Researchers at the University of California, Berkeley, have for the first time determined the mechanism by which muscle cells are destroyed in Duchenne muscular dystrophy, a discovery that could lead to the development of new forms of drug therapy for the disorder. UC Berkeley biologist Richard Steinhardt and his colleagues report in today's Science magazine that the destruction in both mouse and human cells is caused by a defect in cellular membranes that allows high levels of calcium atoms to enter muscle cells and causes them to degenerate.
In light of this finding, other researchers are already planning clinical trials of drugs that might block entry of calcium into muscle cells in hopes that the drugs will prevent muscle degeneration.
A family of drugs called calcium blockers is already used to treat heart disease and high blood pressure, and researchers hope that one of these or a similar drug might prove to be an effective therapy for muscular dystrophy.
The new findings complement the recent discovery of the defective gene for Duchenne muscular dystrophy and provide insight into how the defective protein produced by the gene may damage muscle cells.

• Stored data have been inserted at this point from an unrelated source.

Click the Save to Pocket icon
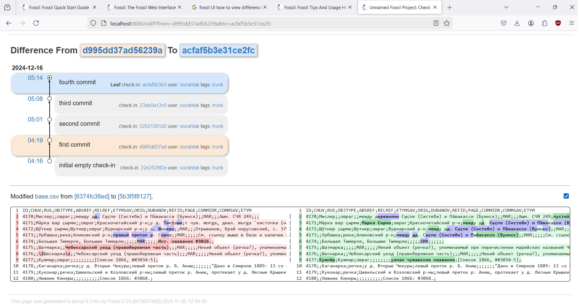This screenshot has width=578, height=307. pos(504,23)
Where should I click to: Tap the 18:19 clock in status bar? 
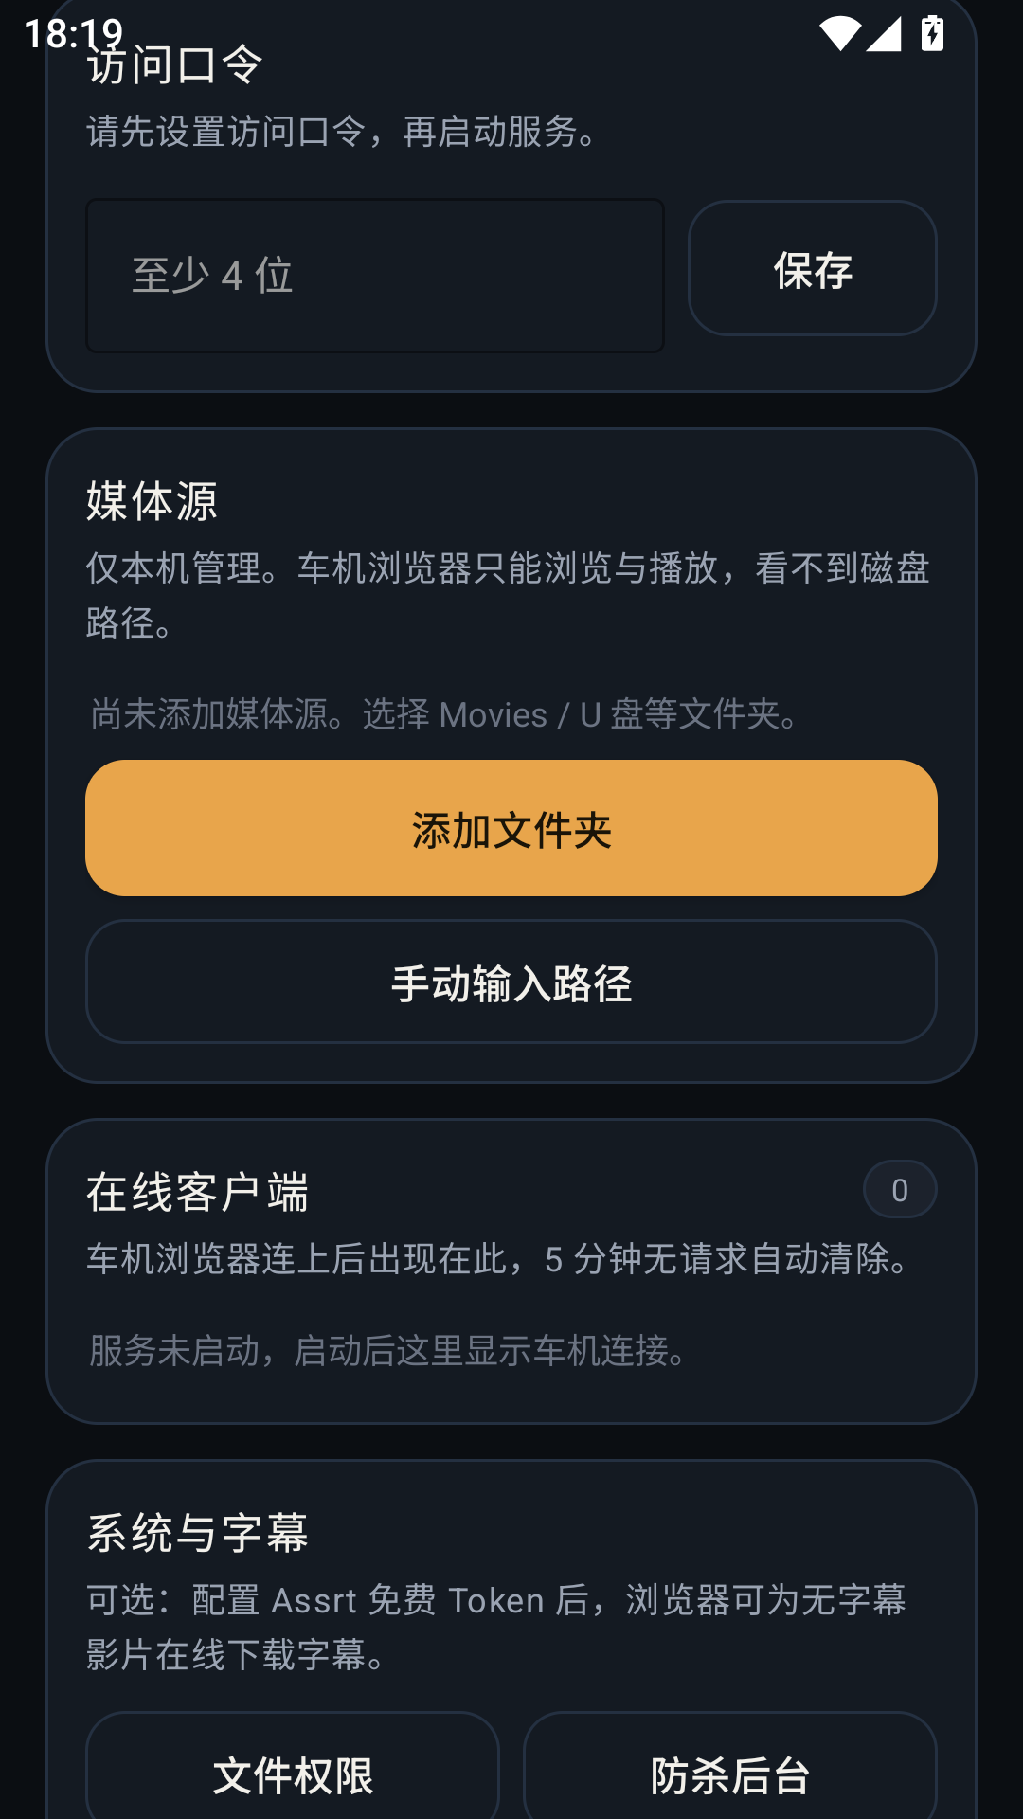73,34
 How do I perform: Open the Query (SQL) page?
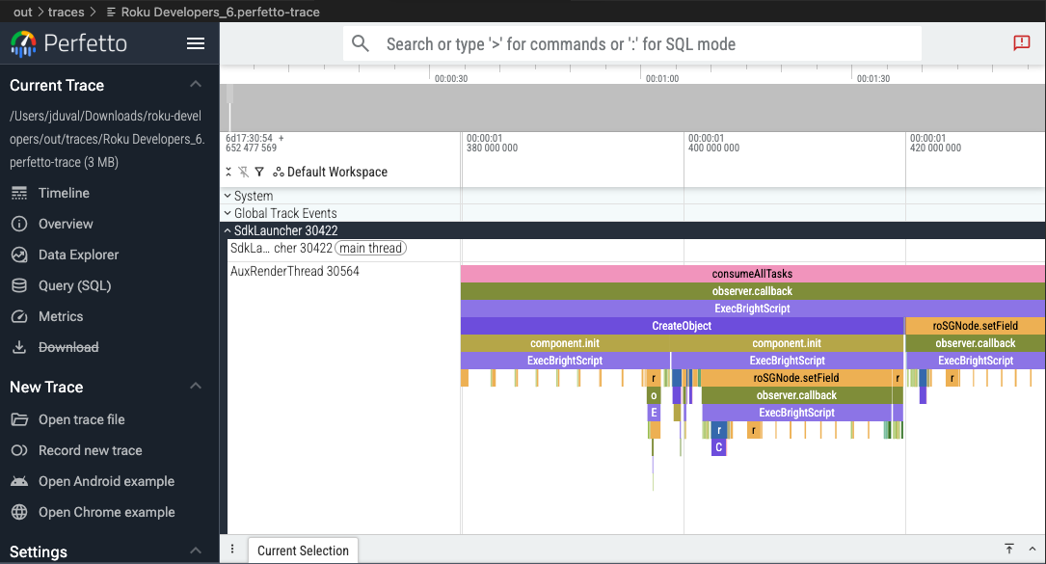(74, 285)
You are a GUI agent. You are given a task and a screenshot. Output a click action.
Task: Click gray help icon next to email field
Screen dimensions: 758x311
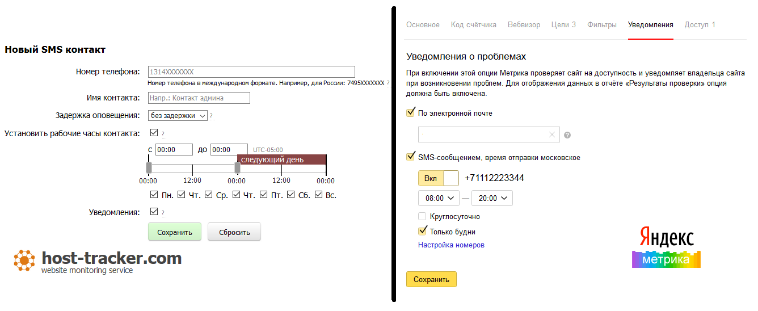pos(567,136)
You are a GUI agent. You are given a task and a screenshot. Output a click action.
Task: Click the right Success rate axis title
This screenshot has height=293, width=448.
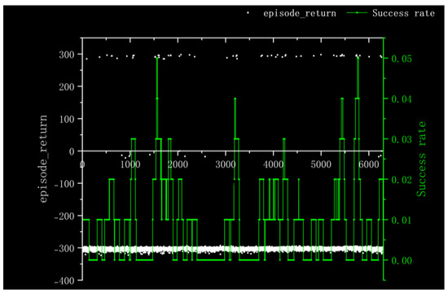click(x=421, y=159)
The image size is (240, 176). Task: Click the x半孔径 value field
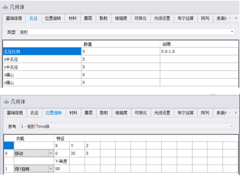[120, 59]
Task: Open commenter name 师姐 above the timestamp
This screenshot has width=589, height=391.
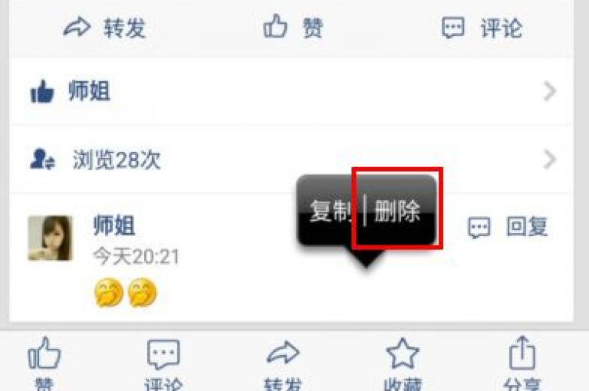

Researchers have been attempting to replace the defective gene in the muscle cells of muscular dystrophy victims by using a technique called myoblast transfer therapy, and the new finding may provide an "exciting" alternate way to attack the devastating disease, according to Lawrence Stern, president of the Muscular Dystrophy Association.
Babies with muscular dystrophy appear normal at birth, but develop a progressive weakening of the muscles, so that by the age of 11 they are usually in a wheelchair. There is no effective therapy for the disease, and most victims die in their late teen-age years or early 20s when the muscles that operate the heart and lungs cease functioning.
Researchers found the gene that causes Duchenne muscular dystrophy three years ago.